— SOURCE TEXT —
File size: 4,821 Bytes

9e3a160

---
license: apache-2.0
library_name: pytorch
pipeline_tag: text-generation
tags:
  - ternary
  - bitnet
  - microcontroller
  - edge-ai
  - tinyml
  - byte-level
  - language-model
  - routed-architecture
---

# Atome LM

A reference implementation of a **routed-ternary tiny language model** with a bit-exact
Python ↔ C99 inference engine, sized for **microcontroller-class RAM budgets**.

The contribution is **integration, not a new architecture**: a complete
train → ternary export → base-3 packing → C99 inference path, with bit-exact Python ↔ C
parity enforced by tests. It combines three known ideas — ternary weights
([BitNet b1.58](https://arxiv.org/abs/2402.17764)), a per-token-routed 3-pathway block
([Hymba](https://arxiv.org/abs/2411.13676), [MossNet](https://arxiv.org/abs/2510.26182)),
and a byte tokenizer at super-tiny scale ([Guertler 2024](https://arxiv.org/abs/2405.14159)).

— RECORD SET —
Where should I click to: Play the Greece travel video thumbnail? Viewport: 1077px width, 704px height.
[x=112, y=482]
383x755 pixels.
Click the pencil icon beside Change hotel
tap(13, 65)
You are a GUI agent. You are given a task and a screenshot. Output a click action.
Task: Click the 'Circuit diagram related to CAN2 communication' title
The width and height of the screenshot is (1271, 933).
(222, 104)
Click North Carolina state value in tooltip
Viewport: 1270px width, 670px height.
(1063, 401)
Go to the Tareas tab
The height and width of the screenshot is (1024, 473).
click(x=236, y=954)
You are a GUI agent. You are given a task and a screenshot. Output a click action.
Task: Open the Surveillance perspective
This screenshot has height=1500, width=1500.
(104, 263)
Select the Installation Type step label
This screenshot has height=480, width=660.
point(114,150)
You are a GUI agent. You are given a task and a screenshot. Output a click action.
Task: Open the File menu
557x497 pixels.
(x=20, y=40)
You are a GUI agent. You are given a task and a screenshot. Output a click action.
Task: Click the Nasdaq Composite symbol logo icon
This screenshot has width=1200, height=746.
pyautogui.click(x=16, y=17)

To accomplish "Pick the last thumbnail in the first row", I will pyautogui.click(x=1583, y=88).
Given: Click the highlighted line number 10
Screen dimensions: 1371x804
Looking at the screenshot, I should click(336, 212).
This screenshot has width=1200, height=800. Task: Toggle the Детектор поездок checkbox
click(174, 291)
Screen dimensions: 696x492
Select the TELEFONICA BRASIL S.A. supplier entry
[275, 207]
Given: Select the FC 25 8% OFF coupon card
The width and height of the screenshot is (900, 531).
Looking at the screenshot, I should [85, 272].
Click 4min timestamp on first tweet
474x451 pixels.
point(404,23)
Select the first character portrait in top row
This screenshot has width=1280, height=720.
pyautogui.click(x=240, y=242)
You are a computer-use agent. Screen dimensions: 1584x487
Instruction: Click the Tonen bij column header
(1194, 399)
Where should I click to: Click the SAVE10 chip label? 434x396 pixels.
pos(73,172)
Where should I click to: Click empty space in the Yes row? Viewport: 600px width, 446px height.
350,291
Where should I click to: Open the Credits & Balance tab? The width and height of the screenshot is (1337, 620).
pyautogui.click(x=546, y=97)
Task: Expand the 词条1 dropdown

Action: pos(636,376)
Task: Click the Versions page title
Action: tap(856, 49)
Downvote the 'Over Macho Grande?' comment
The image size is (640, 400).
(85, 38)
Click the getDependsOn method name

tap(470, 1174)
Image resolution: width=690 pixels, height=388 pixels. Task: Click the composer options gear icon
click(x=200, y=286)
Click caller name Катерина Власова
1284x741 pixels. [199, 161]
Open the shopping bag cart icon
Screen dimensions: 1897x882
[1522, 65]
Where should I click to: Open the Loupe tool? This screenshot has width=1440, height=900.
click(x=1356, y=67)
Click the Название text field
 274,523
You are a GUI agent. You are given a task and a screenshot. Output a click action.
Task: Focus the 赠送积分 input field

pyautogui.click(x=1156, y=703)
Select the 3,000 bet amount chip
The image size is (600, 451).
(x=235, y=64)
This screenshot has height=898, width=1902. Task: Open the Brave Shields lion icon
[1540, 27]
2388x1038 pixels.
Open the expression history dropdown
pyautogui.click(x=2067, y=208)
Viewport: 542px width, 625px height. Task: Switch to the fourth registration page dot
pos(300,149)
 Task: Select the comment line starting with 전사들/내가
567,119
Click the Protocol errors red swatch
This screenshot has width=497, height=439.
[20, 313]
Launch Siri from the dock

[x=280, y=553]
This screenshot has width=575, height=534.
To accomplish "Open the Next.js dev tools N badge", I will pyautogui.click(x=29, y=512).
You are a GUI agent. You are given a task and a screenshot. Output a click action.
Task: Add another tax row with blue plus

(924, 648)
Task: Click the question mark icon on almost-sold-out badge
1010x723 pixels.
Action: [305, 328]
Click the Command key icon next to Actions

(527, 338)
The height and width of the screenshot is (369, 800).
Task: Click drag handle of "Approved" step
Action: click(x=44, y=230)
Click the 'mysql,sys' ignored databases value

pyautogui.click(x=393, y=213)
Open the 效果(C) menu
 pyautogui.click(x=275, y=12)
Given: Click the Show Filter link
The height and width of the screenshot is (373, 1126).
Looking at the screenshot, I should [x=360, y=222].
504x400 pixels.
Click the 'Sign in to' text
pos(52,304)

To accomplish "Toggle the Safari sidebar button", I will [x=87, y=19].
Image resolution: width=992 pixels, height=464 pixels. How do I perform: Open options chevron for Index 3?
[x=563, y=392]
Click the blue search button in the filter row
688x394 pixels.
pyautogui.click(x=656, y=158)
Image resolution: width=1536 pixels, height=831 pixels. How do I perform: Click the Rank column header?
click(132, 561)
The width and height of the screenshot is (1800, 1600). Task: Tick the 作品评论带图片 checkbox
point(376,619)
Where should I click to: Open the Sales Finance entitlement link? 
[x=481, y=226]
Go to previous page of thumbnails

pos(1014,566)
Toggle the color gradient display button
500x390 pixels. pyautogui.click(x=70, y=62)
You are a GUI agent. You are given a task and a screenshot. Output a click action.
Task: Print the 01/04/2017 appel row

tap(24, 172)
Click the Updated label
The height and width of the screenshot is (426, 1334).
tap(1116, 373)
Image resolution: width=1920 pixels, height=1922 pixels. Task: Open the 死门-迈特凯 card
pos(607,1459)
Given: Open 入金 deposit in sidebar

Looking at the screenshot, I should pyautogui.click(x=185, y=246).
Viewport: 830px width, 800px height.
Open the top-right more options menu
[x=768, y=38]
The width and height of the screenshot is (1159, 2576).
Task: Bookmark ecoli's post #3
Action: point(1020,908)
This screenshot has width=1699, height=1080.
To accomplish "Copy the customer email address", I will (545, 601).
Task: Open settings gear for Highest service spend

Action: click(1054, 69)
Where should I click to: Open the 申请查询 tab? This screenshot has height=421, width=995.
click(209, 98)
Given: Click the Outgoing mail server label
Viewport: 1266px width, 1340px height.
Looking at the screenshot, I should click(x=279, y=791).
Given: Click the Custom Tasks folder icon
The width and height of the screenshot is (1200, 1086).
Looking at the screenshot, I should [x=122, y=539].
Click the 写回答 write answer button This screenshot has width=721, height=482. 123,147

— PROBLEM STATEMENT —
Reproduce the stretch of the Atome LM model card from "A reference implementation" through "scale ([Guertler 2024](https://arxiv.org/abs/2405.14159)).". The data can be set aside; nothing here depends on it.

— RESULT OF THIS TASK —
A reference implementation of a **routed-ternary tiny language model** with a bit-exact
Python ↔ C99 inference engine, sized for **microcontroller-class RAM budgets**.

The contribution is **integration, not a new architecture**: a complete
train → ternary export → base-3 packing → C99 inference path, with bit-exact Python ↔ C
parity enforced by tests. It combines three known ideas — ternary weights
([BitNet b1.58](https://arxiv.org/abs/2402.17764)), a per-token-routed 3-pathway block
([Hymba](https://arxiv.org/abs/2411.13676), [MossNet](https://arxiv.org/abs/2510.26182)),
and a byte tokenizer at super-tiny scale ([Guertler 2024](https://arxiv.org/abs/2405.14159)).